Here’s what’s inside the November Toronto Life Wine Club box
In November’s delivery: A vertical tasting of the heartbreak grape, with a 2016 and 2017 pinot noir and the 2018 Mile High rosé from Queenston Mile, Niagara’s acclaimed pinot noir house. Orders must be placed by Nov. 17.
2018 Mile High Rosé
Why we’re into this wine: Significant effort went into the small production of this bubbly—as with many things that come across as simple and uncomplicated. Made entirely with pinot noir grapes from their estate vineyard, Queenston Mile allowed one hour of skin contact before pressing, then fermented the wine in stainless steel. The quality and rich flavours of the pinot registers first on the palate, and the bubbles are a joyful discovery—literally, the cherry on top.
What it tastes like: Strawberry, raspberry, cherry, cranberry and vanilla. The best of summer’s ripe red berry preserves with a dash of orange citrus. A light-bodied wine with a lively mouthfeel set against the solid structure of pinot.

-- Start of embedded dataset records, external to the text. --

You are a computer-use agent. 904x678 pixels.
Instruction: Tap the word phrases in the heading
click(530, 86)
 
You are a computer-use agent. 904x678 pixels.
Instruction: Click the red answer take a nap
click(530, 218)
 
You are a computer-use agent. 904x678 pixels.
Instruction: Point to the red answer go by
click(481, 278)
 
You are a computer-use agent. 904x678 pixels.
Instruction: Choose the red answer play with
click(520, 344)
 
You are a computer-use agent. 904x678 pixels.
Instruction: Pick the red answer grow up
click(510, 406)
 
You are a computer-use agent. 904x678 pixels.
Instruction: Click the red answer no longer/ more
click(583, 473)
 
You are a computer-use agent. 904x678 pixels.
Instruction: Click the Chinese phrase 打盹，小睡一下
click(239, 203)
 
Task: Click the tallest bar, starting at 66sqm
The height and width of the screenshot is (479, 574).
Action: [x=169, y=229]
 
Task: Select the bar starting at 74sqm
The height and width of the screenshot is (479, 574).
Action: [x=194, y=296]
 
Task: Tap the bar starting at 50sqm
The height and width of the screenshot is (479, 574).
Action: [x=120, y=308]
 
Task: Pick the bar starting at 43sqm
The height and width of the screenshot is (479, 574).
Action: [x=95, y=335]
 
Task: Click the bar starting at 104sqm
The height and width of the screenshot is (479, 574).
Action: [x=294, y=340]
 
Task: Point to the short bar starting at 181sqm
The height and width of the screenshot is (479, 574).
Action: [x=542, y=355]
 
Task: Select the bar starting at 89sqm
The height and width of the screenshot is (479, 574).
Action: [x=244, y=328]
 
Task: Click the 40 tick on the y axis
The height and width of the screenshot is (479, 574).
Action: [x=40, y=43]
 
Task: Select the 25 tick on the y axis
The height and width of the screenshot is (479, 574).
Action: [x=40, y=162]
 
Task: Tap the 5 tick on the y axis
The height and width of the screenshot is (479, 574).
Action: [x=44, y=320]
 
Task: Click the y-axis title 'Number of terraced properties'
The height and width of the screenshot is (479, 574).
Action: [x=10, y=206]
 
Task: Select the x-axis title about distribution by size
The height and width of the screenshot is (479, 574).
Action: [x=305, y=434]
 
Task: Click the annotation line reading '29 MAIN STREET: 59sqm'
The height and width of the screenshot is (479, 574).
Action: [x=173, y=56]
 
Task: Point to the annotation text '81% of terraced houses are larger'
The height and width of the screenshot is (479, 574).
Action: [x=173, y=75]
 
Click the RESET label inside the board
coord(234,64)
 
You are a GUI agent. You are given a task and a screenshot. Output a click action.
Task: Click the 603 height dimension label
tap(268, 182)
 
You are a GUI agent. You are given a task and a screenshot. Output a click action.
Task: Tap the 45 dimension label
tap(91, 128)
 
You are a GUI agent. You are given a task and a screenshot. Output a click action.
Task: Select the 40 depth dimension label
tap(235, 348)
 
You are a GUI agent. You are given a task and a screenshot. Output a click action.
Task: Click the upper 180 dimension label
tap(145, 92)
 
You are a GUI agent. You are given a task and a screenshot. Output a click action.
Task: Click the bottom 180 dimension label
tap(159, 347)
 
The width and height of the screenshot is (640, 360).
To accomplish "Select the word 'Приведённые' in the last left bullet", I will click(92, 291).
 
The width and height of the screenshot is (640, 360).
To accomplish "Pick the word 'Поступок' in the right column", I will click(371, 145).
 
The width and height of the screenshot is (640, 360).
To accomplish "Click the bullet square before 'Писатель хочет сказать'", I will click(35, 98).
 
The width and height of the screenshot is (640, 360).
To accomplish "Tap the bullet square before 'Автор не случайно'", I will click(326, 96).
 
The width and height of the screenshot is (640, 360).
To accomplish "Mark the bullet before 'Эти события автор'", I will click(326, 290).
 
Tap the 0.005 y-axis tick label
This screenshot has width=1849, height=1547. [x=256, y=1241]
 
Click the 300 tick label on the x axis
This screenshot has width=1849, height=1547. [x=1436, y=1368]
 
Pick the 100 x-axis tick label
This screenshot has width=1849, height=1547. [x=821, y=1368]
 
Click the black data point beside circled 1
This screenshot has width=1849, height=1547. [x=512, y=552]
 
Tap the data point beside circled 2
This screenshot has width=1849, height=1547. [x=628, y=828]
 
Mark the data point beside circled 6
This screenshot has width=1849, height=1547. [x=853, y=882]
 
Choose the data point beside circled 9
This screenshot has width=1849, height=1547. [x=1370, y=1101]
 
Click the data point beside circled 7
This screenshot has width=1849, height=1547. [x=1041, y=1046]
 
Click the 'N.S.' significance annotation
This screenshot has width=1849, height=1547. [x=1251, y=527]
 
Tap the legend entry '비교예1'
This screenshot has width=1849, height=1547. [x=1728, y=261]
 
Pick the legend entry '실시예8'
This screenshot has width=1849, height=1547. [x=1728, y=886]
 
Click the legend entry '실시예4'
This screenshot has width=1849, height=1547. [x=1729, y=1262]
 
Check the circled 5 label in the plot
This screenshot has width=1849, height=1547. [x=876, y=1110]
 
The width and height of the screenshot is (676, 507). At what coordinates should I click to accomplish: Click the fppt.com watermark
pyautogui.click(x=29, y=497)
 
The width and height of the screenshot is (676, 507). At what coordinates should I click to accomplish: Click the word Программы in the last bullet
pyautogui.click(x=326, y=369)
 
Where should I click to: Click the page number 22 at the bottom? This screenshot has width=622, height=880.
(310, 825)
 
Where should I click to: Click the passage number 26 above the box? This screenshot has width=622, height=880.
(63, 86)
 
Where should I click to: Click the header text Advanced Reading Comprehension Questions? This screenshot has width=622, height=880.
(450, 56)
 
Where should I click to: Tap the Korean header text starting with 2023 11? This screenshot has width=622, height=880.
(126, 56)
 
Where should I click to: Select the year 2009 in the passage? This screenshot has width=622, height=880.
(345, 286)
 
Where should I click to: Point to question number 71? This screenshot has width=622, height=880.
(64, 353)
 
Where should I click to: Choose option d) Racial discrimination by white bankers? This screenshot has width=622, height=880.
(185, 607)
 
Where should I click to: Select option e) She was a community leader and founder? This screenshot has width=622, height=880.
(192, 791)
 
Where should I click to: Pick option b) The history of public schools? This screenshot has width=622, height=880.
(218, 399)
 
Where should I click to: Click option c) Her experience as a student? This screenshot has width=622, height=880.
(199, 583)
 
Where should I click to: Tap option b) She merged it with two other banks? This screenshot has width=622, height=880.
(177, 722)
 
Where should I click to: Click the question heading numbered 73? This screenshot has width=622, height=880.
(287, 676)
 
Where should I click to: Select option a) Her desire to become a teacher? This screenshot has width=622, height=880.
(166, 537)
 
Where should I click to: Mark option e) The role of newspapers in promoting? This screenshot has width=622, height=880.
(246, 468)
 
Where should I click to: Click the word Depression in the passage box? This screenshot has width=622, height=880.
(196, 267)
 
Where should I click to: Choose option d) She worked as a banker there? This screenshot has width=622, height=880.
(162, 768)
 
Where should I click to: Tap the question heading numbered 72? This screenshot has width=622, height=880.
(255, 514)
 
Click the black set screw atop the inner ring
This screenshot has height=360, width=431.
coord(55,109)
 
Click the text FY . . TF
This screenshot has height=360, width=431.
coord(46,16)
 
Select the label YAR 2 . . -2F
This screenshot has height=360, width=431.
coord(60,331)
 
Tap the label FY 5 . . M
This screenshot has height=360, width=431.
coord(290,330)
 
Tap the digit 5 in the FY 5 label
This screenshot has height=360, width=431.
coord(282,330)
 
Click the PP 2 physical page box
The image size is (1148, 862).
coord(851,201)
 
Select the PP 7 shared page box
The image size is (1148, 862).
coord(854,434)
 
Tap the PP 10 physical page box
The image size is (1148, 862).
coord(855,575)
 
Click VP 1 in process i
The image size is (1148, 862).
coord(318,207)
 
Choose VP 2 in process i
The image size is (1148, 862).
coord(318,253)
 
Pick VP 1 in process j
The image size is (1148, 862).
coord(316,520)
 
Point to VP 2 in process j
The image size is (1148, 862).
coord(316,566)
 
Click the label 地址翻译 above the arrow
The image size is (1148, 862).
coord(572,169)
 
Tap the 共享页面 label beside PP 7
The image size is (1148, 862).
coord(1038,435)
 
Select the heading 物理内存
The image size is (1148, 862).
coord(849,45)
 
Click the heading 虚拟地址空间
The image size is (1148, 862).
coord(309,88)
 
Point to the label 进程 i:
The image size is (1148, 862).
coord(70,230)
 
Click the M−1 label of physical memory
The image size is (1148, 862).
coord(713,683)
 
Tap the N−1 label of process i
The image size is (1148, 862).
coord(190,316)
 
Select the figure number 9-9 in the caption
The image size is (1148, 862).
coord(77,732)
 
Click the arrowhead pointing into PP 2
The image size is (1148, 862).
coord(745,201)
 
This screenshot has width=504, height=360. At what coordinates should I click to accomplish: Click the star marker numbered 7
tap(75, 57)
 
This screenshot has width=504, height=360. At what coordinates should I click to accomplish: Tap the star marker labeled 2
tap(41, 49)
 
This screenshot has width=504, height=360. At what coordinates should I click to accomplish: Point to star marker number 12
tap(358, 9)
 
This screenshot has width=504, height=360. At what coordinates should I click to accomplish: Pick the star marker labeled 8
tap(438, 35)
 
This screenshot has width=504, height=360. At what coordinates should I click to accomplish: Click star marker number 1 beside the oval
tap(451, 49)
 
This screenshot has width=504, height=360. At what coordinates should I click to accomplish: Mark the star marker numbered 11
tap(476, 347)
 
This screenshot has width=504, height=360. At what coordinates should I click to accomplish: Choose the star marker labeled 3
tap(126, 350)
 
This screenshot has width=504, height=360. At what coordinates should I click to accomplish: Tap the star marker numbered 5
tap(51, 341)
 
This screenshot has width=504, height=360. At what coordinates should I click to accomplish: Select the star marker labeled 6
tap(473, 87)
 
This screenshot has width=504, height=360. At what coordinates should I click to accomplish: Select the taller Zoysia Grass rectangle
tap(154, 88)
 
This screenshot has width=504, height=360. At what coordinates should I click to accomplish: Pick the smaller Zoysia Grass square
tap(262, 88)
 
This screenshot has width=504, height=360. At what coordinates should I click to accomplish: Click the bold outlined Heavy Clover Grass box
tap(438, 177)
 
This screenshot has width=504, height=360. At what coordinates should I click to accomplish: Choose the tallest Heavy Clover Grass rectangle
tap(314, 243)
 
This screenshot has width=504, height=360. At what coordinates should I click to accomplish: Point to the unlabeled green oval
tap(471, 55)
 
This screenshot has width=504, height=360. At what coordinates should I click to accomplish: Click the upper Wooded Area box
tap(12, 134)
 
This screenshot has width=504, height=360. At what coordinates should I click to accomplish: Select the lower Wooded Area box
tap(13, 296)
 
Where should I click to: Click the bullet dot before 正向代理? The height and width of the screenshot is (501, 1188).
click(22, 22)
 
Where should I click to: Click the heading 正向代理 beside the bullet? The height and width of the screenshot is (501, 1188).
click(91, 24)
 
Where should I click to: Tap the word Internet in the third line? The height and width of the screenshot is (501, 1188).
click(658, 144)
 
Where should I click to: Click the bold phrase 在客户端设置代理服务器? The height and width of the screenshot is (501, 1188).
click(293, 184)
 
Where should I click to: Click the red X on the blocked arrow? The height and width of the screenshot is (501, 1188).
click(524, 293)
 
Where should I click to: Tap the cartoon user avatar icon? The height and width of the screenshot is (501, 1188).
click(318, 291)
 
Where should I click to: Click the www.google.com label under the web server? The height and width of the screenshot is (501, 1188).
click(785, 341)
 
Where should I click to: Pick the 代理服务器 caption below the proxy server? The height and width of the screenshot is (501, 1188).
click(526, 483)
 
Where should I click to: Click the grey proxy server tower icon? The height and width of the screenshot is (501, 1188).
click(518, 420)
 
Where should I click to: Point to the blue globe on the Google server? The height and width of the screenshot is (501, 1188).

How to drink it: Chill well and serve as a dinner party starter with soft cheeses, smoked trout on crackers with salted herb spread, and the tried and true spinach dip with pumpernickel.
2017 Pinot Noir
Why we’re into this wine: It’s a rare and thrilling opportunity to taste a small-batch pinot noir vertical, and it’s made all the more exciting when the wines are as different as night and day. These two pinots have taken near identical journeys from vine to glass, yet present very different characteristics and flavours. The 2017 vintage is unquestionably the “day”—the fairer twin—with its light yet opulent flavours and silky mouthfeel. Harvested on Sept. 26, the grapes were cold-soaked for three days, fermented in stainless steel, then aged in French oak for 16 months. This is a vintage that is expressive and refined with a wonderful concentration.
What it tastes like: A nose of violet, plum and sour cherry leads into notes of earth, sweet tobacco and warm baking spices. The flavours are generous, but soft and rounded in the mouth, with beautifully integrated tannins. The wine holds its structure and balance with a light hand.
How to drink it: This pinot will happily accommodate dishes such as snow pea salad with pancetta and pecorino, seared salmon with dill crème fraiche and roasted pork stuffed with sausage, dried fruit and nuts.
2016 Pinot Noir
Why we’re into this wine: It’s the dark twin, the “night” to the 2017 vintage’s lightness of day. If we drill down into the winemaking details, these grapes were harvested from the same vineyard (one year and) ten days earlier, had a four day cold-soak, underwent fermentation in stainless steel, and aged for 16 months in neutral French oak. Near identical processes, and yet this wine is heavily structured with bold tannins and a strong flavour profile. Where the 2017 is delicate and lifted, the 2016 is grounded and rock solid.
What it tastes like: An initial nose of slate and minerality leads to a bouquet of ripe red cherry, so rich it could be black cherry, and spicy cinnamon. On the palate, notes of blueberry, cigar ash and cola. Dominant tannins explain the winemaker’s disclaimer that it’s “not for the faint of heart.”
How to drink it: Decant well and pair with bold mains like spiced squab with onion compote, beef bourguignon and black truffle risotto.